It’s Chopin’s 200th year, and Warsaw is humming
WARSAW — A student walking along this city’s “Royal Way’’ suddenly stops, then mock marches to a polonaise soaring in the mild spring air. Nearby, two women sway their arms like ballerinas to a lyrical waltz while toddlers dance.
Their inspiration? Fifteen black stone benches recently installed throughout Warsaw’s historic center that, with a touch of a button, play Frédéric Chopin’s greatest hits. Situated where events in the composer’s life occurred, like his first public performance at the Presidential Palace at age 8, they offer brief explanations of the site’s importance and a route map.

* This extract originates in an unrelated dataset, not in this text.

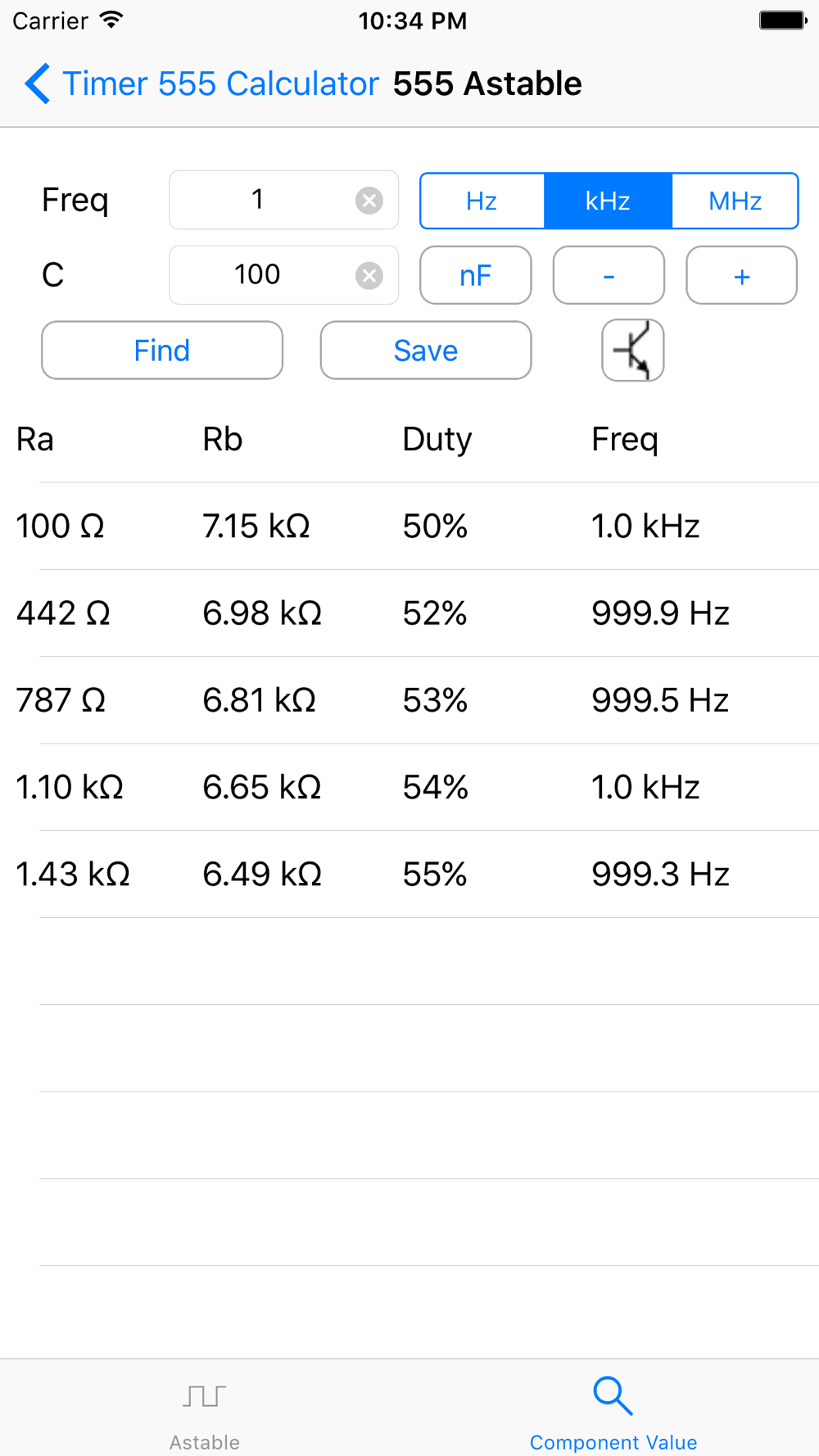819x1456 pixels.
Task: Open the nF capacitance unit selector
Action: coord(476,275)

The benches are part of festivities underway around the globe to commemorate the 200th anniversary of the birth of Poland’s favorite son (1810-49). But the party is most exuberant in Warsaw, close to the town of Zelazowa Wola where he was born. At 20 he left (a bench sits outside the post office that shipped his bags to Paris), never to return home.
In a year filled with tragedy, the sound of Chopin’s music in the streets is uplifting. “We are still a bit in shock,’’ a young woman says about the April plane crash that killed Poland’s president and political and military leadership in Smolensk, Russia. Severe floods followed in May.
Poles suffered greatly under foreign rule during Chopin’s lifetime. A failed rebellion against the Russian czar devastated the populace. Though Chopin lived half his life abroad, perhaps no artist better understood the Polish soul, translating its hopes and despair into melodies tragic, or tender, or heroic. Chopin might still recognize the old town’s streets, painstakingly restored after the Nazis destroyed 85 percent of the center in 1944.
“They’re a great idea,’’ says Simon, a theater student, of the benches. “But I would make [the 30-second samples] longer and louder so the whole street can celebrate.’’
Not everyone here waltzes with joy. An art professor shrugs and says, “Is good for those affected . . . by this kind of magic.’’ Which, during my recent visit, seemed to include the entire city.
If half a minute is not enough magic, visitors with cellphones can access an electronic chip on the bench to download longer samples and more Chopin factoids. There are also free Sunday afternoon piano recitals (continuing through September) offered in Lazienki Park. More concerts, competitions, and exhibits related to the composer’s life jam Warsaw’s busy cultural calendar through the end of the year.
In addition, the newly renovated, high-tech Chopin museum reopened in March and is hugely popular (reserve tickets online). Visitors inspired to play a sonata or nocturne afterward can indulge themselves at the Chopin 2010 Office near the Presidential Palace.
Though the composer found fame and love abroad (he was buried in Père-Lachaise cemetery in Paris after succumbing to tuberculosis at 39), he literally left his heart in Warsaw, inside a pillar in the Basilica of the Holy Cross. A bench marks the spot.